Fall: a new season, a new home, a new town, a new everything. Now what?

We spent our first three months in Sioux Falls getting settled in our twin home and often feeding our kids and grandkids whose kitchen was being remodeled.

We’ve completed those tasks now, and I look out the window of our study and see a wide swath of kelly green grass and  rows of trees starting to change color. I see no one; I hear nothing…but the fan of our furnace that I keep on just to have some noise.

Life is different.

I could be morose about my loss of city life, or I can choose to be happy with the new opportunities; I choose happy.

As soon as we decided last January to move, I checked out classes I could attend; I’m addicted to classes, a good kind of addiction. So I’m signed up for OLLI—Osher Life Learning Institute—classes.

I recently attended  Around the World in Four Hours classes covering Brexit, the Turkish coup, Karimon’s death, the Syrian civil war, the effect of demographics on the future of our planet, and the teacher’s election predictions.

I ate it up. The classes were held at the newish huge University Center on the north side of town, an eighteen-minute drive from our south side home. Some complain they don’t want to drive “way out there.” They have not lived in Chicago.

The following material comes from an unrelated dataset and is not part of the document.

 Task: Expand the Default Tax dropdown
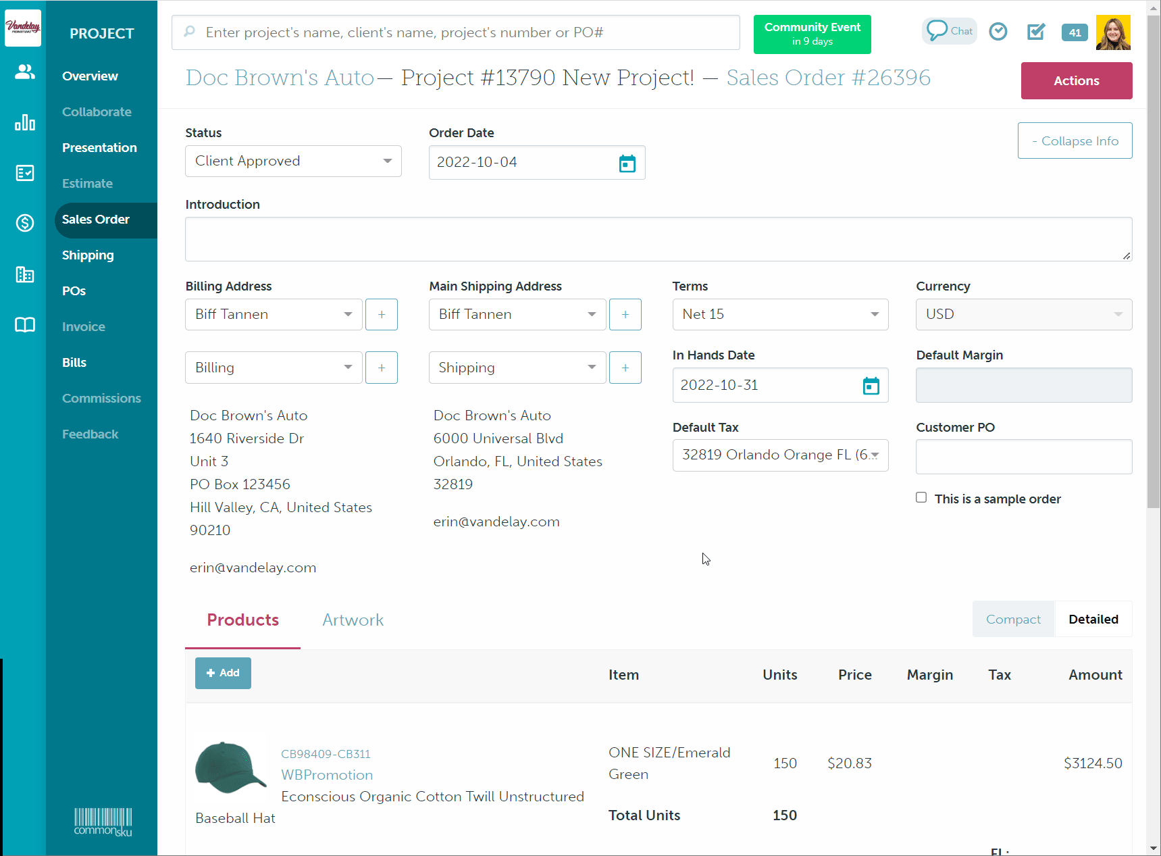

I’m also taking seven sessions on Jane Smiley’s Trilogy about an Iowan family over a hundred-year span; I’m beginning to understand my husband’s upbringing on a Minnesotan farm. After fifty-four years, it’s time. This class is held five minutes away at the AARP building.

Next week I begin four visits to downtown churches to learn about their architecture and beliefs. My drive to each is less than twenty minutes.

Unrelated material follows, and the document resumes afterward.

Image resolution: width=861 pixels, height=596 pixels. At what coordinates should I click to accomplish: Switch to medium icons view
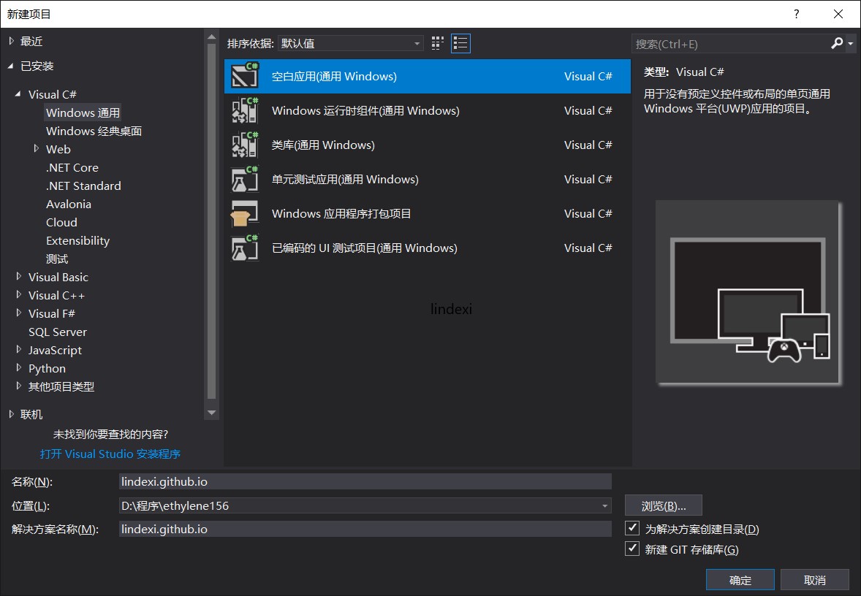tap(437, 43)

imageSouth Dakota also just had our annual Festival of Books. My longtime friend, Marianna Crane, flew in to see our new habitat and to attend the Festival. We heard Jane Smiley, and now I understand her Trilogy better. She said she “was interested in characters growing up and changing,” knowing “kids go out into the world in separate ways.” Her hundred-year coverage in great detail achieves that.

From Robert Olen Butler, we learned he was involved with the local Viet Namese when he was in the war, and that he learned “about humanity there.” He read from his latest book, Perfume River; his care and concern for veterans of that war were palpable. Some phrases I had to write down: “eyes the cerulean blue of a Monet sky,” “hair shrapnel gray,” “conversational gear not used in a while.”

We heard other authors too, attended the fall parade at my grandkids’ school, visited touristy sites still new to me, and talked about, and solved, our challenges with aging.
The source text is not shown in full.